Seattle inflation is back near 5% — and running hotter than the nation

economy
prices
Seattle-area consumer prices rose 4.9% over the year through April, the fastest since 2022 and a point above the U.S. rate. The local number has accelerated in every reading since last June.
Published

July 11, 2026

Two lines, 12-month percent change in CPI-U for the Seattle area and the United States, 1999 to 2026. Both series mostly move between 0 and 4 percent, dip below zero around 2009, then spike together in 2021-22 — Seattle peaking at 10.1 percent and the US at 9.1 percent in June 2022. Both fall back toward 2-3 percent by 2024-25, then turn up again through 2026, ending at 4.9 percent for Seattle and 4.2 percent for the US. Gray bands mark Washington downturns.

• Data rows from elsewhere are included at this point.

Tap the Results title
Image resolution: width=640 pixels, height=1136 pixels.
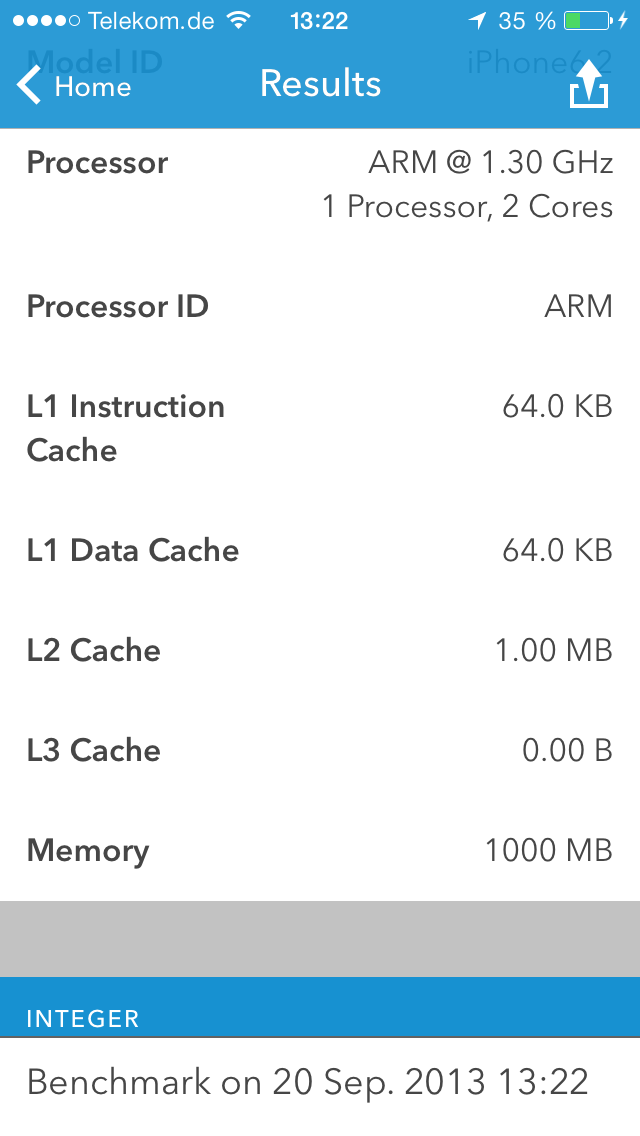click(320, 83)
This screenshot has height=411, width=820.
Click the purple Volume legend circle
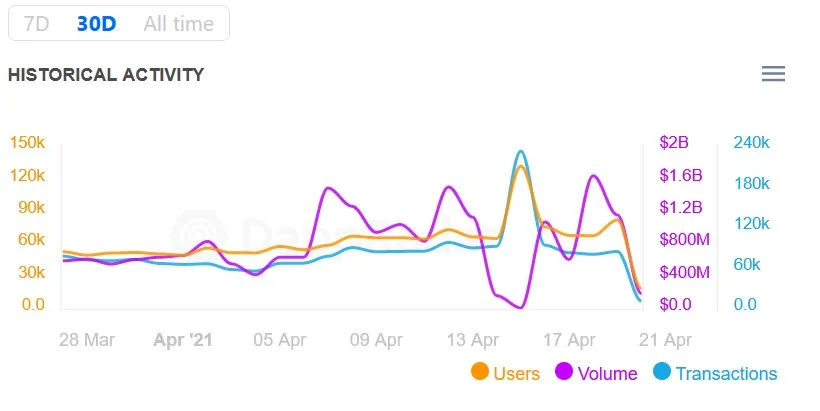pos(564,373)
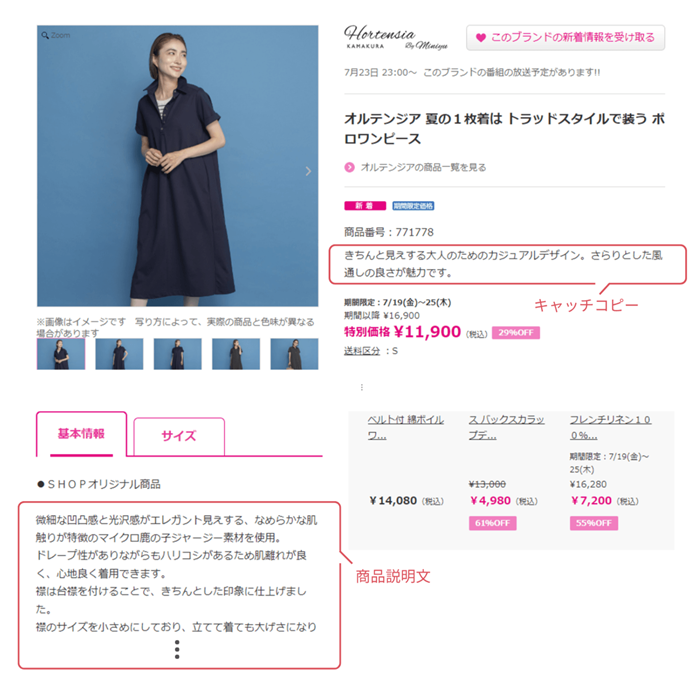Click heart icon in brand follow button
Viewport: 700px width, 684px height.
pos(480,38)
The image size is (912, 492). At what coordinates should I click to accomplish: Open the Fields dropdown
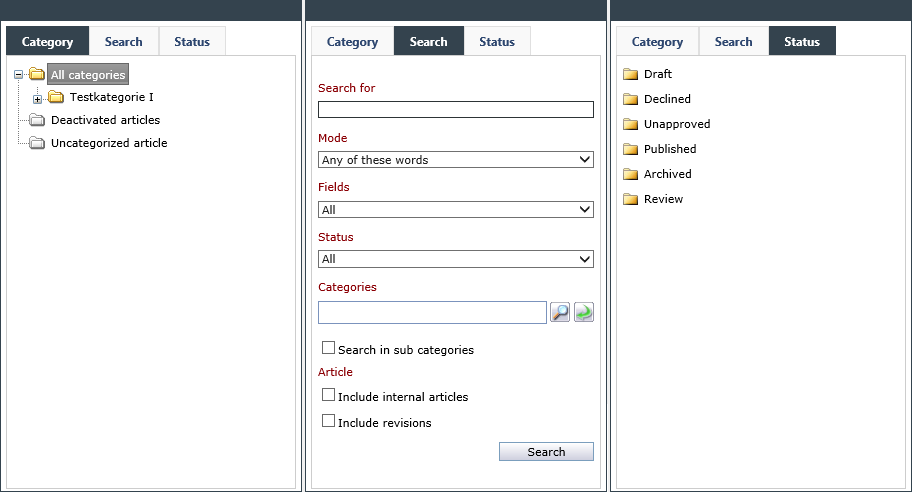[x=456, y=209]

Consumer prices in the Seattle area rose 4.9% over the year through April — the fastest local inflation since November 2022, and the fifth straight reading to come in hotter than the last. The acceleration has been remarkably steady: 2.7% last June, 2.8% in August, 3.1% in December, 3.9% in February, 4.9% now. The U.S. rate is on the same escalator a step behind — 4.2% through May, up from 2.4% as recently as February.

Two things are true at once on this chart. First, the 2026 upturn is a national story with an energy signaturegasoline at record nominal prices does a lot of the lifting, just as it did in 2008 and 2022. Second, Seattle runs hot: the local line has sat above the national one for most of the past decade, it peaked higher in 2022 (10.1% vs 9.1%), and the current gap is about a point. Housing costs are the usual suspect in that persistent premium.

Reading notes, because this series has quirks. BLS surveys Seattle prices bimonthly — even months only — so the local line has half the resolution of the national one, and one recent point is simply missing (October 2025, a casualty of the federal shutdown). Both series are not seasonally adjusted, which is why we compare each month to the same month a year earlier rather than to the month before. And a city CPI measures price change within Seattle, not whether Seattle is cheaper or dearer than elsewhere — it answers “how fast,” never “how much.”

Source: U.S. Bureau of Labor Statistics, CPI-U, all items, not seasonally adjusted — Seattle-Tacoma-Bellevue (FRED CUURA423SA0) and U.S. city average (FRED CPIAUCNS). The June reading for both series lands with the CPI release in mid-July; this chart refreshes on the next daily build.